The draft statement, presented by Kuwait, expressed “the right to peaceful protest” and the council’s “sorrow at the loss of innocent Palestinian lives.”

It also called “for respect for international human rights law and international humanitarian law, including protection of civilians,” according to a copy of the draft seen by AFP.

Both Israel and the Palestinians were called upon to “exercise restraint and prevent a further escalation,” the draft said.

It also called on the sides to work towards peace based on the two-state solution.

The Palestinian Authority on Saturday charged the U.S. and Britain with preventing Arab efforts to issue a Security Council resolution condemning Israel for the 16 Palestinians killed during the clashes.

Their refusal meant the U.S. and Britain were “accomplices in the horrific massacre committed by the Israeli occupation army against our defenseless people,” spokesperson for the PA Yusef al Mahmoud  said.

He added that Washington and London showed “bias in favor of oppression and suppression.” He also claimed that the protests were “peaceful marches and demonstrations” commemorating Land Day.

Israel was “directly responsible for this dreadful massacre, which resulted in 16 martyrs and hundreds of wounded.”

Another spokesman for PA President Mahmoud Abbas, Nabil Abu Rudeineh, said the U.S. was “providing a cover for Israel to continue its aggression against the Palestinian people.”

The U.S. and its envoy Nikki Haley, he said, “encourages Israel to defy UN resolutions aimed at ending its occupation.”

Hamas said the U.S. “encouraged Israel to commit more violence and terrorism against Palestinian civilians.”

The Security Council summoned a closed meeting on Friday night to discuss the situation, ignoring a request from the US and Israel to postpone the meeting until Saturday because of Passover.

The following day UN Secretary-General Antonio Guterres called for “those concerned to refrain from any act that could lead to further casualties.” He also said there should be an independent and transparent investigation into the deaths and injuries during Friday’s clashes.

Defense Minister Avigdor Liberman dismissed the idea of cooperation in any investigation, saying the calls for a probe were “hypocritical.”

“There will be no commission of inquiry,” he told Israel’s army radio. “There will be no such thing here. We shall not cooperate with any commission of inquiry.”

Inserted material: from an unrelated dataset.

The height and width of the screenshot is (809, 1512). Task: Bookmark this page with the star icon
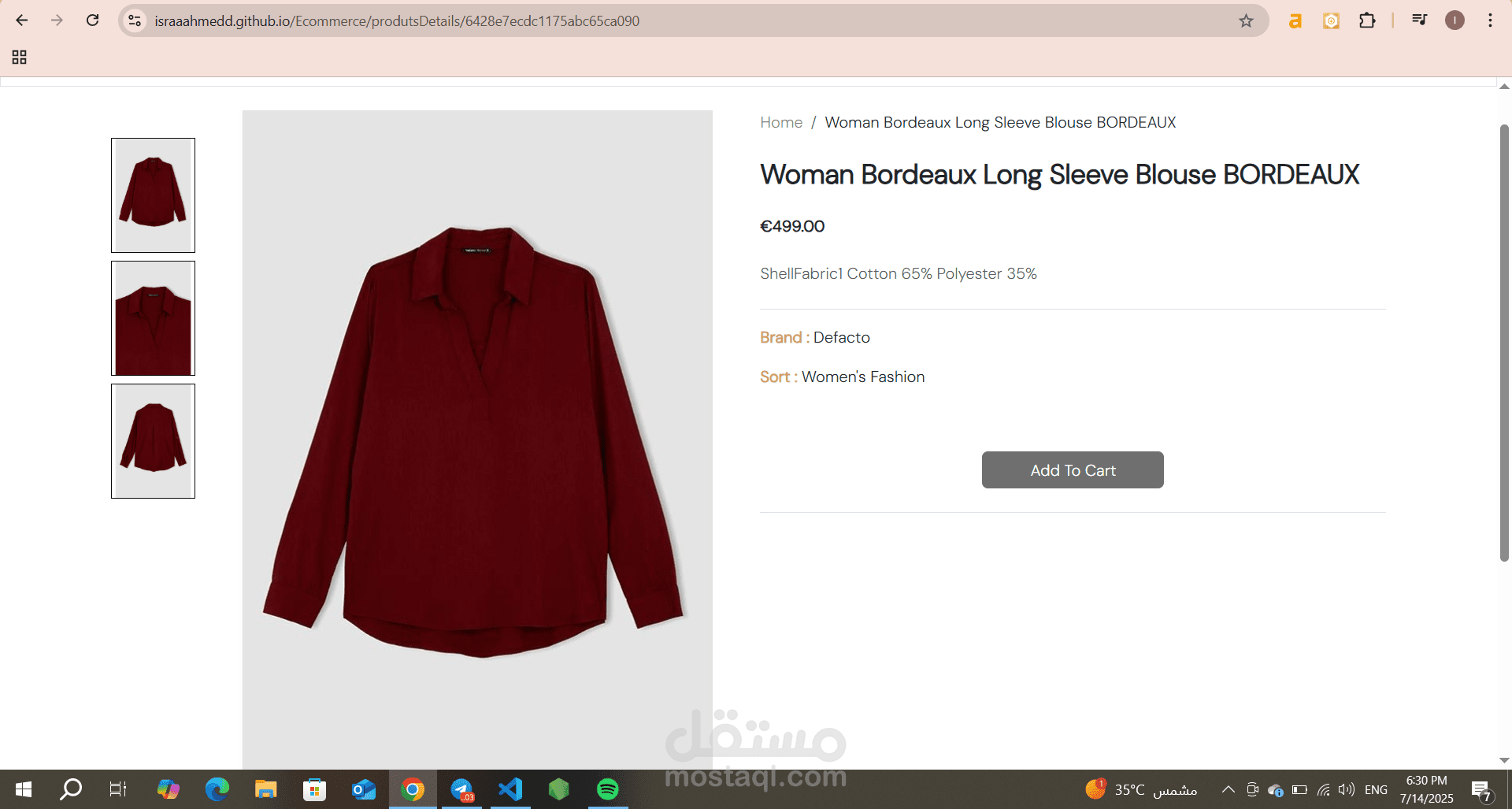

He added that the protests were not a “Woodstock festival.”

At least 10 of the 16 Palestinians killed were identified as members of terror groups, the IDF said Saturday.

The army published a list of the terrorists along with their positions in various terror groups – with eight of them coming from Hamas. The riots saw rocks and Molotov cocktails hurled at Israeli soldiers along the border from a crowd of some 30,000 Gazans attempting to storm the fence. There was an instance of live fire as one rioter shot at IDF troops.

The “March of the Return” was initially billed as a “non-violent” protest that organizers promised would take place a half-mile away from the border fence, with no attempts to breach it.

The IDF responded mainly with tear gas and rubber bullets, and only rioters who explicitly used violence against troops or who were seen damaging or breaching the security fence were targeted with live fire, the army stated.

Some of the terrorists who were killed were said to have attempted to place bombs along the security fence.

Friday’s “day of rage” coincided with both Passover eve and Palestinian Land Day, which marks events in 1976 that reflect the Palestinians’ struggle to own the land. The protest will be ongoing until May 15’s Nakba Day – the day of “catastrophe” that marks the establishment of the State of Israel.